> **Written request**:
Format everything from the start of the records down through the line containing "Healthcare (36, 150)" as a JSON list of strings, one string per line, omitting blank lines.
*** Data extract
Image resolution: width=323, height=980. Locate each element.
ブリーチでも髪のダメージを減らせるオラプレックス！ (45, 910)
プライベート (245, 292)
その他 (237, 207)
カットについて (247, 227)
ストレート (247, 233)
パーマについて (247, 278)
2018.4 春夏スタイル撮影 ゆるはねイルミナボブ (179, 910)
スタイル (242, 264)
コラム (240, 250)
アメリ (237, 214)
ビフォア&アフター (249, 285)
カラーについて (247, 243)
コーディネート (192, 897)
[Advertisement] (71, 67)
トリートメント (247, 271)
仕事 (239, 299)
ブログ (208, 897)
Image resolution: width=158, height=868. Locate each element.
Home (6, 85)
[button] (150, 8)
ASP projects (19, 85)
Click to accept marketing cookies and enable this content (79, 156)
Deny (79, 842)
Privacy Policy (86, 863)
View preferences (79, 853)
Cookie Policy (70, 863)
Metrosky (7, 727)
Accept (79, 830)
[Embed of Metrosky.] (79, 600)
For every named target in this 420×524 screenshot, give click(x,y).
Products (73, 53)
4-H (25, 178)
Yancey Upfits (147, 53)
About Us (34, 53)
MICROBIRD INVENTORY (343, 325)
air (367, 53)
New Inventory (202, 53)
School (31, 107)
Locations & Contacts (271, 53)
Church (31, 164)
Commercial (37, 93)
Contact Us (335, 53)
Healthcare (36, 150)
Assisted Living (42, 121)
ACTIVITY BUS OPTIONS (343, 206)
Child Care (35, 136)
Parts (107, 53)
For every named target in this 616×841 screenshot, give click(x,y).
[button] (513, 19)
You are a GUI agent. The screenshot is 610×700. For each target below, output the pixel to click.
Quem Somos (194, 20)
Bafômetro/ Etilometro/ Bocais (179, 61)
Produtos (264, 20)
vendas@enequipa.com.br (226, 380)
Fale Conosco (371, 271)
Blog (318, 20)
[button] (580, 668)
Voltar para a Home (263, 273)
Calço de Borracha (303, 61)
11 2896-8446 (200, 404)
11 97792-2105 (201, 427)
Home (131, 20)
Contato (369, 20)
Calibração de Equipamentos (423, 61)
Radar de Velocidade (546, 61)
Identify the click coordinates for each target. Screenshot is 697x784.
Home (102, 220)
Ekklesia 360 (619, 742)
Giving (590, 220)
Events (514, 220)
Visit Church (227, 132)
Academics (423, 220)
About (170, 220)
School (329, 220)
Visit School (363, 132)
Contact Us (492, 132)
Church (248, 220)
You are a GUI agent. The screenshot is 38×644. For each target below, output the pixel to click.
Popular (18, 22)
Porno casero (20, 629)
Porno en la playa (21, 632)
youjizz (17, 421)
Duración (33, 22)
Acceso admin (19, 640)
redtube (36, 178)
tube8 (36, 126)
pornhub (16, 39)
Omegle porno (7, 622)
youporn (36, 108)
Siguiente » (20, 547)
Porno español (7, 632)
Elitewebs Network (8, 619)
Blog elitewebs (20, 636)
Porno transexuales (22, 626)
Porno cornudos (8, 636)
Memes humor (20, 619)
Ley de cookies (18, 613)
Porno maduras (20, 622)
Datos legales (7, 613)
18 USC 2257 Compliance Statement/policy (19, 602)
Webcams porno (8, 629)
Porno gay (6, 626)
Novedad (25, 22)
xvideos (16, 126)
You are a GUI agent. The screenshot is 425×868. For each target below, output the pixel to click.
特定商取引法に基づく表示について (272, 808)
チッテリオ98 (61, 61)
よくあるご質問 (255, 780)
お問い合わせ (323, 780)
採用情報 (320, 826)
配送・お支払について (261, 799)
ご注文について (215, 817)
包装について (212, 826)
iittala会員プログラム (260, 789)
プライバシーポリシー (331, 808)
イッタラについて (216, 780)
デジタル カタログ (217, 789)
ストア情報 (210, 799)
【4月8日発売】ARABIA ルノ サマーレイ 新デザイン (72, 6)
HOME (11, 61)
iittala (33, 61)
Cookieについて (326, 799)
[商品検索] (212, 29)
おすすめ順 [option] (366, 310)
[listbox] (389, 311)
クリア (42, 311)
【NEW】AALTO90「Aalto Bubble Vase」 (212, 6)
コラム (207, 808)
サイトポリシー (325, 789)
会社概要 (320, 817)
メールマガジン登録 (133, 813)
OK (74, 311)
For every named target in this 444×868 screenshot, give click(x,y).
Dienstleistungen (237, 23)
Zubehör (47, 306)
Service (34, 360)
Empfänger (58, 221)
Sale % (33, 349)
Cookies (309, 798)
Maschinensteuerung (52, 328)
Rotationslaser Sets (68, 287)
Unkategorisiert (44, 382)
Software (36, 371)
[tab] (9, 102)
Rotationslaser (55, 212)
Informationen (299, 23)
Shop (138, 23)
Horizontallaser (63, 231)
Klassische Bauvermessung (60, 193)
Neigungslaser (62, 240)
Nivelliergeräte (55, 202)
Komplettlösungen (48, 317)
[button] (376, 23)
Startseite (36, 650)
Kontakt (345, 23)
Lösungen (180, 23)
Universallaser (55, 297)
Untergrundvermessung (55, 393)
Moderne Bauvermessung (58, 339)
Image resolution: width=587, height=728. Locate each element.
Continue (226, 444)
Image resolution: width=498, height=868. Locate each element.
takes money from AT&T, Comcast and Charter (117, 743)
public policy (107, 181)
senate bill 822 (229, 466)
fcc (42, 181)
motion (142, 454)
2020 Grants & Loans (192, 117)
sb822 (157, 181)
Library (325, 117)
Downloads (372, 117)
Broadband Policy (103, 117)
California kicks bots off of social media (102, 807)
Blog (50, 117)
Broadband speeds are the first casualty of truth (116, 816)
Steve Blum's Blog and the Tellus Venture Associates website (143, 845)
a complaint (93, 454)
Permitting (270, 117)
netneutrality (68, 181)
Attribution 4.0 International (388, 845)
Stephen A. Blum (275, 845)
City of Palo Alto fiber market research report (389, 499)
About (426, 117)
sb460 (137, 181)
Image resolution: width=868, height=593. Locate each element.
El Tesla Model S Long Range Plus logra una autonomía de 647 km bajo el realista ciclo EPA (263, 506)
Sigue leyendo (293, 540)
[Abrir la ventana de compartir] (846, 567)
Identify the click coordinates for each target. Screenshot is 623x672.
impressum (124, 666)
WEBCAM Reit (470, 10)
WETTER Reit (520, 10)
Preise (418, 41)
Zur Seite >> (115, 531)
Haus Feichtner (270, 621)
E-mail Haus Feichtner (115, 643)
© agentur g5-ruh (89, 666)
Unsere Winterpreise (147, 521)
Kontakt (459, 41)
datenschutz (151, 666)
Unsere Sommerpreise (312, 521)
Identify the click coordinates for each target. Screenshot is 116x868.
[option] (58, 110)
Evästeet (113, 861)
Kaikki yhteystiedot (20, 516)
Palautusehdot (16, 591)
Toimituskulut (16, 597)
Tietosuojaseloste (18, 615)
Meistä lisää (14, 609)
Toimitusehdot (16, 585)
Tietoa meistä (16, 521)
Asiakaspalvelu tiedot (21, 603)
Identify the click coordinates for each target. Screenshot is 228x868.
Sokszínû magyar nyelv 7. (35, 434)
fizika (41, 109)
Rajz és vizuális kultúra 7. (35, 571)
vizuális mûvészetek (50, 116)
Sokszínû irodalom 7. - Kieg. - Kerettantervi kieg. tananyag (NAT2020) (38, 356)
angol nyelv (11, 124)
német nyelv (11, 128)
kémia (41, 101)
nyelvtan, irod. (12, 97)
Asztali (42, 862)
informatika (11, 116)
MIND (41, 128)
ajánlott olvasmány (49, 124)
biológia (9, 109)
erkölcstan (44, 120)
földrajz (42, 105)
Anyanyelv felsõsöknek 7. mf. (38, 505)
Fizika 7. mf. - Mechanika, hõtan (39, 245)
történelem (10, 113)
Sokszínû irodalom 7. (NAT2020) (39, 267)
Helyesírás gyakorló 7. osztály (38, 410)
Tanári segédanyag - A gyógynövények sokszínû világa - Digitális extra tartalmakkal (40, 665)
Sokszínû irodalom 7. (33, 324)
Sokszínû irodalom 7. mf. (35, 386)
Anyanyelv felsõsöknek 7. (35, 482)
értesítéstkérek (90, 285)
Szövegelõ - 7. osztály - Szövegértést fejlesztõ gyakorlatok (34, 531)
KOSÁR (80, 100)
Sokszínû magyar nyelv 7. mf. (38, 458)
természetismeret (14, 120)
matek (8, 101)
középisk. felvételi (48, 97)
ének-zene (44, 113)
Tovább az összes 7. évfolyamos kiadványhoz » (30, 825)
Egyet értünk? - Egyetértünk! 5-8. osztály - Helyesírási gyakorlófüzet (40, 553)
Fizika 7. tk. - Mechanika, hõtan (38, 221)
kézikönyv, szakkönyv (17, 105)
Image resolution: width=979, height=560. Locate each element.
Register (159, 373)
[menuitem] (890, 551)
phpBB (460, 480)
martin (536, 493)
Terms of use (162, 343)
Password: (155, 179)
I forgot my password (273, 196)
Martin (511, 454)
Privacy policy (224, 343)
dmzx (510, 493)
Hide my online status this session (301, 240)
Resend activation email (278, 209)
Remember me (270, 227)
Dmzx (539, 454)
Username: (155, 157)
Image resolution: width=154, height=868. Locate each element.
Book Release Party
******
> **Answer to the task**:
[
  "Image resolution: width=323, height=980. Locate each element.",
  "ブリーチでも髪のダメージを減らせるオラプレックス！ (45, 910)",
  "プライベート (245, 292)",
  "その他 (237, 207)",
  "カットについて (247, 227)",
  "ストレート (247, 233)",
  "パーマについて (247, 278)",
  "2018.4 春夏スタイル撮影 ゆるはねイルミナボブ (179, 910)",
  "スタイル (242, 264)",
  "コラム (240, 250)",
  "アメリ (237, 214)",
  "ビフォア&アフター (249, 285)",
  "カラーについて (247, 243)",
  "コーディネート (192, 897)",
  "[Advertisement] (71, 67)",
  "トリートメント (247, 271)",
  "仕事 (239, 299)",
  "ブログ (208, 897)",
  "Image resolution: width=158, height=868. Locate each element.",
  "Home (6, 85)",
  "[button] (150, 8)",
  "ASP projects (19, 85)",
  "Click to accept marketing cookies and enable this content (79, 156)",
  "Deny (79, 842)",
  "Privacy Policy (86, 863)",
  "View preferences (79, 853)",
  "Cookie Policy (70, 863)",
  "Metrosky (7, 727)",
  "Accept (79, 830)",
  "[Embed of Metrosky.] (79, 600)",
  "For every named target in this 420×524 screenshot, give click(x,y).",
  "Products (73, 53)",
  "4-H (25, 178)",
  "Yancey Upfits (147, 53)",
  "About Us (34, 53)",
  "MICROBIRD INVENTORY (343, 325)",
  "air (367, 53)",
  "New Inventory (202, 53)",
  "School (31, 107)",
  "Locations & Contacts (271, 53)",
  "Church (31, 164)",
  "Commercial (37, 93)",
  "Contact Us (335, 53)",
  "Healthcare (36, 150)"
]